Le 14 janvier 2026, la Cour de cassation a mis fin au droit de correction coutumier, 207 ans après l’avoir reconnu.

En effet, si en 1819 la Cour de cassation a pu établir que « la nature et les lois civiles donnent aux pères sur leurs enfants une autorité de correction« , elle abolit en 2026 cette disposition en précisant « qu’il n’existe pas un « droit de correction parental » : 

  • ni dans la loi française ;
  • ni dans les textes internationaux ;
  • ni dans la jurisprudence contemporaine de la Cour de cassation. »1

La décision de la Cour d’appel de Metz du 18 avril 2024 relaxant un père dont les faits de violence avaient pourtant été caractérisés était en effet difficile à comprendre au regard de l’évolution du droit, et notamment du vote de la loi du 10 juillet 2019.

Quelles conséquences cette décision a-t-elle d’un point de vue juridique ? 

Le droit de correction coutumier constituait une cause d’exonération de la responsabilité pénale des parents (et des enseignant·es) pour des violences dès lors qu’elles « n’ont pas causé un dommage à l’enfant, qu’elles restent proportionnées au manquement commis et qu’elles ne présentent pas de caractère humiliant » (Cour d’appel de Metz du 18 avril 2024).
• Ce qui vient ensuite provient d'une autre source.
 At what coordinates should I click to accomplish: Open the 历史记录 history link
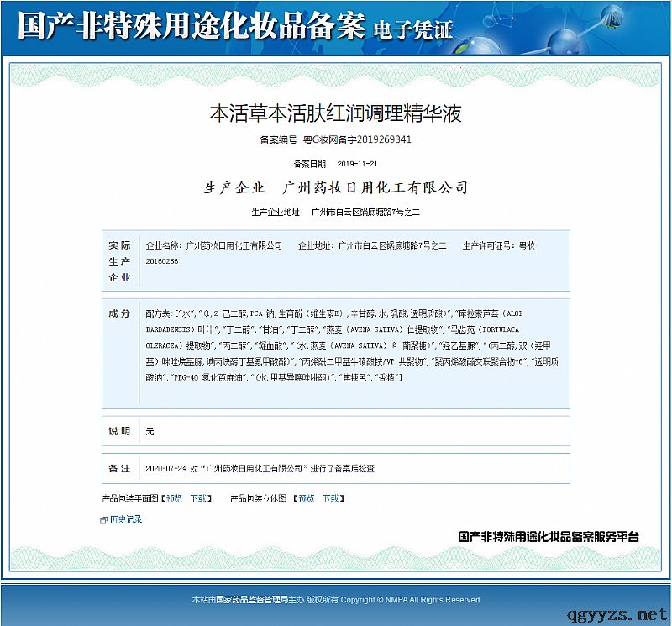point(125,520)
Cela induit que dorénavant, l’article 222-13 du code pénal s’applique pleinement. Les condamnations actuelles consistent plutôt en des amendes ou de la prison avec sursis (ce qui avait été d’ailleurs le cas en première instance dans l’affaire en question). Il est également possible que le juge prononce une peine complémentaire de suivi d’un stage de responsabilité parentale (cette disposition pouvant également être prescrite comme mesure alternative aux poursuites, c’est-à-dire sans condamnation pénale).